Every year, around the middle of January, the world’s most elite gather at the World Economic Forum to talk about the current challenges we face. This year’s theme “Stakeholders for a Cohesive and Sustainable World” centred around climate change and carbon footprints (with the young Greta Thunberg making a special appearance), mental health, and of course, the way technology might shape the 21st Century.

As a first-time member of the Forum Media Team, I found myself both enthralled and utterly overwhelmed at the sheer splendour of the event. Despite yearly claims made by reliable news sources, the participants of this event did not down champagne, glass after glass, while chatting with one another about how well off they are compared to the rest of the world.
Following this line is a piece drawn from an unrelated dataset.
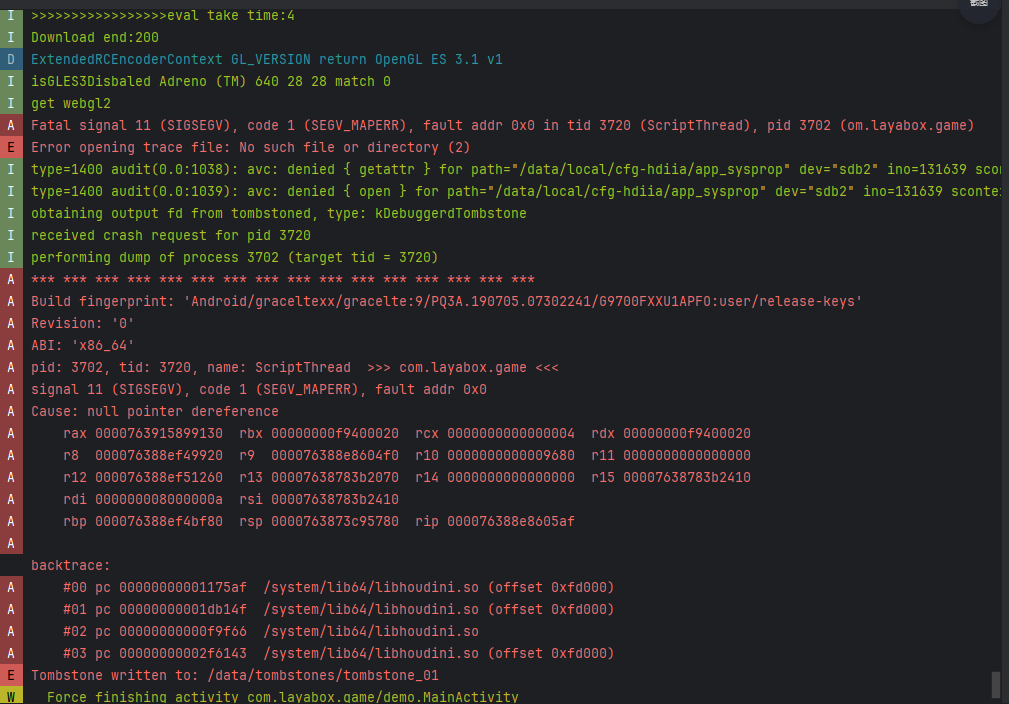
Task: Click the A badge beside "Fatal signal 11"
Action: coord(10,125)
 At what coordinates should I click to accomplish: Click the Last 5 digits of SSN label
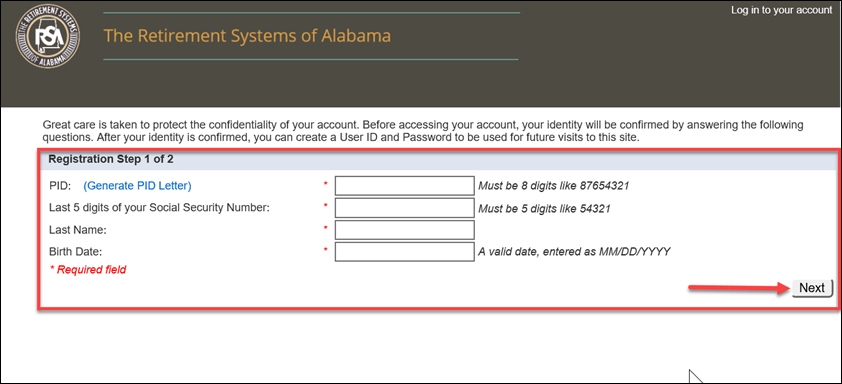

Walking through the Congress Centre day after day, escorting the Chinese media to their interview rooms to set up, I found Ann Kurth, Dean of the Yale Nursing School, wiping coffee off her skirt, Greta chatting with her friends and Autumn Peltier, 13-year-old Chief Water Commissioner of the Anishinabek Nation asking when they would be serving lunch. Unimportant as these descriptions may seem, they made me realise that despite being a member of staff, I was in fact surrounded by ordinary people. Ordinary people who have done incredible things. Ordinary people who have worked tirelessly to get to where they are, not because they knew it would lead to their glorification, but because they knew it would make a lasting difference in the world.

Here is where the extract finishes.